«Volevano prendersi tutto, comandare in tutta l’arra vesuviana e “mangiarsi” anche Somma Vesuviana e Sant’Anastasia». Sono decine i racconti dei pentiti dei clan D’Avino e Anastasio delle due città vesuviane e che parlano della cosca egemone e più potente di tutta l’area. Ed i Fabbrocino, secondo quanto fanno sapere i collaboratori di giustizia puntavano anche a Napoli, entrando dalla porta delle periferia Est lasciata sguarnita dalla fine dei Sarno.

A raccontare del grande progetto dei Fabbrocino, ideato nel 2010, è Maurizio Ferraiuolo, esponente di spicco del clan di Forcella, gli Stolder.

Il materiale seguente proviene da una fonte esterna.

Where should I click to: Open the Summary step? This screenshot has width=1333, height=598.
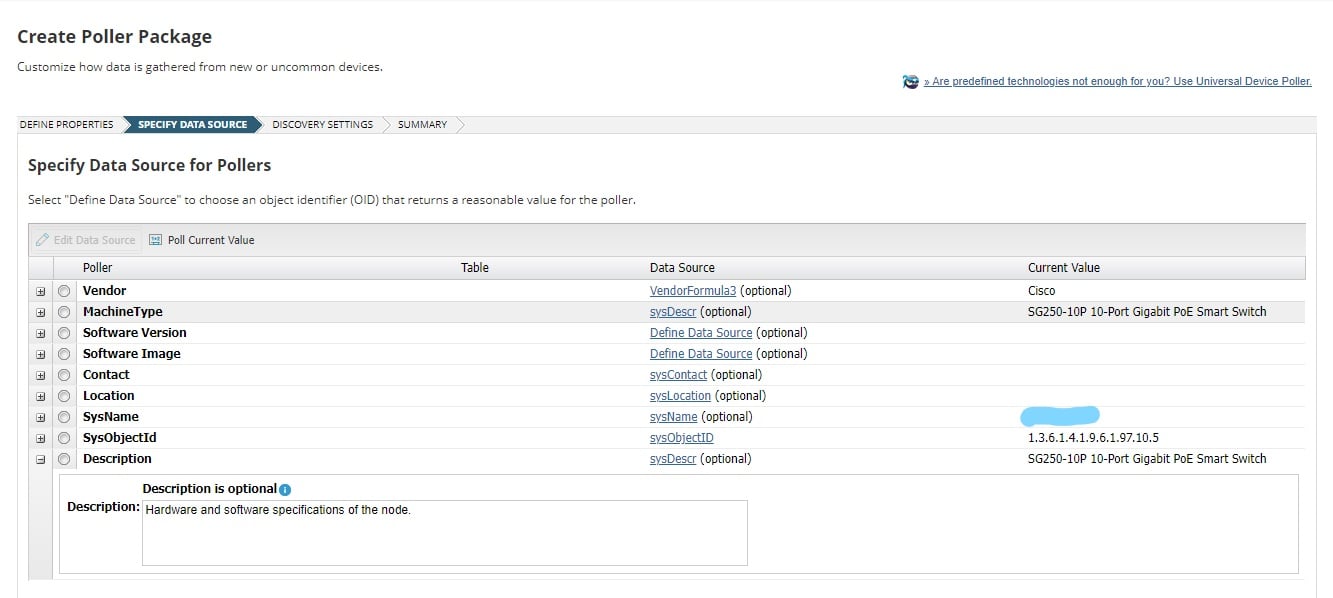422,125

Il pentito prima della sua cattura aveva intessuto rapporti proprio con il capo della cosca di Marigliano, Sebastiano Sapio. «Sebastiano aveva un legame con i Fabbrocino – svela il collaboratore di giustizia – e voleva farmi incontrare con delle persone per pianificare le estorsioni nella zona di Marigliano e per favorire le ditte vicine al clan di San Gennaro Vesuviano per i lavori da eseguirsi nel centro di Napoli. Mi fece alcuni nomi tra cui Biagio Bifulco, di quella famiglia conosco il nipote, Salvatore, esponente dei Mazzarella».

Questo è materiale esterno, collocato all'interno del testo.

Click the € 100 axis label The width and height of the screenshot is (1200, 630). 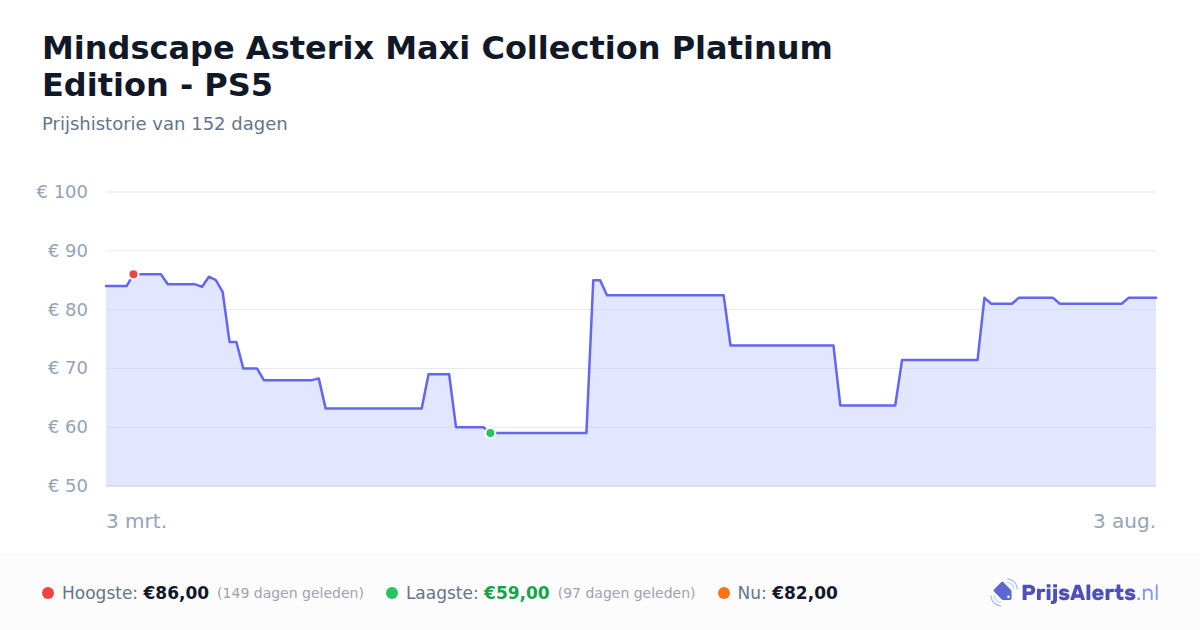pos(62,192)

Ma quell’incontro per una serie di vicende saltò. «Non si fece più nulla per colpa mia e per l’arresto di Sebastiano Sapio». Il boss della cosca di Marigliano finì in manette nel 2011 nell’ambito di un’operazione che permise ai carabinieri di scoprire un vero e proprio poligono di tiro della camorra. Assieme a lui furono arrestate altre 4 persone.  Un avvenimento che fece saltare tutti i piani dei Fabbrocino, anche se il pentito Ferraiuolo è convinto: «Vogliono estendersi nei territori dei paesi vicini, tra cui Marigliano e Somma dove sono ben messi con Giovanni D’Avino, detto o’ bersagliere».